Each line in the material below, starting at the one that contains "СтопКор Правозахист (19, 2491)" and ending at the one that contains "תנאי שימוש (372, 1240)", should be repeated exactly; the pictures should not.
◇ ◇ ◇ ◇ ◇
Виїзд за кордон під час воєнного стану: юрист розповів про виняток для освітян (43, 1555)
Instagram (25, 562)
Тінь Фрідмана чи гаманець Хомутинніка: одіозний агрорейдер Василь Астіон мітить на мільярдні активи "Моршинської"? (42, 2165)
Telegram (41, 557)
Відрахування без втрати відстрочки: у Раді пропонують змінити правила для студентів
◇ ◇ ◇ ◇ ◇
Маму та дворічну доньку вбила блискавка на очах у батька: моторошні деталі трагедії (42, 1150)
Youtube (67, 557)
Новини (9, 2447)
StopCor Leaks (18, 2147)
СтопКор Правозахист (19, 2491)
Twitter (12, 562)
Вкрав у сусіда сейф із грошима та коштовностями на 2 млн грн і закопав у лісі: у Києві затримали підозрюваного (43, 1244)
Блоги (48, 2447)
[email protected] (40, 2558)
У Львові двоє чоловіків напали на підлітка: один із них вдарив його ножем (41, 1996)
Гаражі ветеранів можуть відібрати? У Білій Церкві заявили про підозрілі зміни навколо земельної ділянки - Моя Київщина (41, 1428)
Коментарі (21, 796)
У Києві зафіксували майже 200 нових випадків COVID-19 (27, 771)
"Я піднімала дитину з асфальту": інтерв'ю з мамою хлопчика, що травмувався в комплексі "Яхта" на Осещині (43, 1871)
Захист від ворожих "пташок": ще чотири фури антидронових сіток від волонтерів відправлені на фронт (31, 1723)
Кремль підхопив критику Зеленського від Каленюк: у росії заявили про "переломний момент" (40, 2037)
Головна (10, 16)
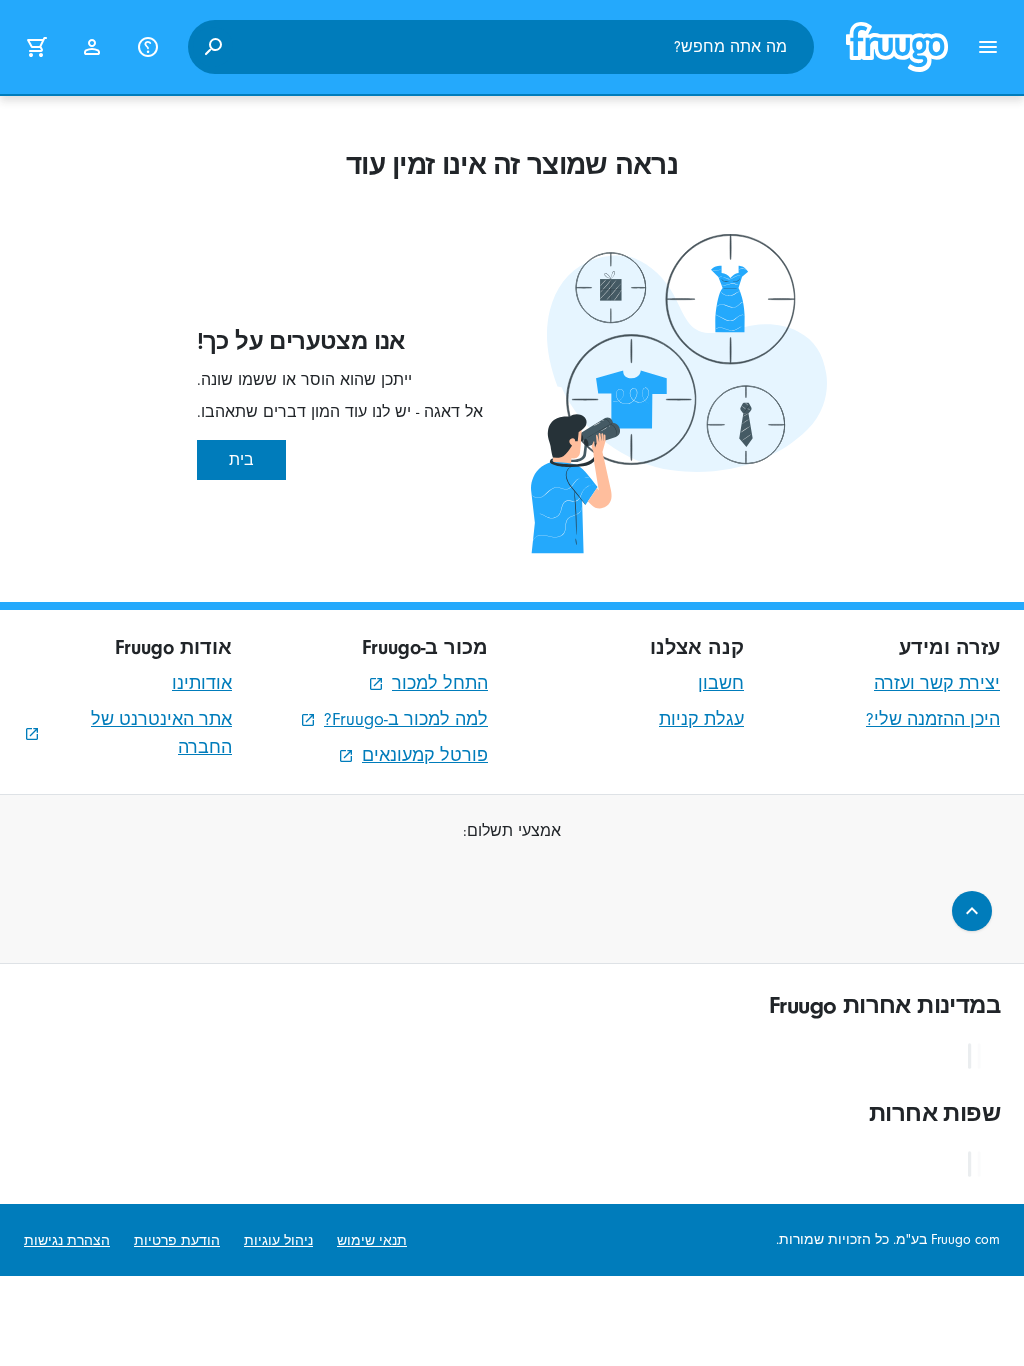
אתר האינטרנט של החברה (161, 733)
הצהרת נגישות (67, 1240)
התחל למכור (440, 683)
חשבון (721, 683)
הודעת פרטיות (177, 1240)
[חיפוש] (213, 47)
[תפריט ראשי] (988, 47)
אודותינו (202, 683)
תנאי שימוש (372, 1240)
◇ ◇ ◇ ◇ ◇
• [FINISHED EXERCISE]
СтопКор Правозахист (19, 2491)
Twitter (12, 562)
Вкрав у сусіда сейф із грошима та коштовностями на 2 млн грн і закопав у лісі: у Києві затримали підозрюваного (43, 1244)
Блоги (48, 2447)
[email protected] (40, 2558)
У Львові двоє чоловіків напали на підлітка: один із них вдарив його ножем (41, 1996)
Гаражі ветеранів можуть відібрати? У Білій Церкві заявили про підозрілі зміни навколо земельної ділянки - Моя Київщина (41, 1428)
Коментарі (21, 796)
У Києві зафіксували майже 200 нових випадків COVID-19 (27, 771)
"Я піднімала дитину з асфальту": інтерв'ю з мамою хлопчика, що травмувався в комплексі "Яхта" на Осещині (43, 1871)
Захист від ворожих "пташок": ще чотири фури антидронових сіток від волонтерів відправлені на фронт (31, 1723)
Кремль підхопив критику Зеленського від Каленюк: у росії заявили про "переломний момент" (40, 2037)
Головна (10, 16)
אתר האינטרנט של החברה (161, 733)
הצהרת נגישות (67, 1240)
התחל למכור (440, 683)
חשבון (721, 683)
הודעת פרטיות (177, 1240)
[חיפוש] (213, 47)
[תפריט ראשי] (988, 47)
אודותינו (202, 683)
תנאי שימוש (372, 1240)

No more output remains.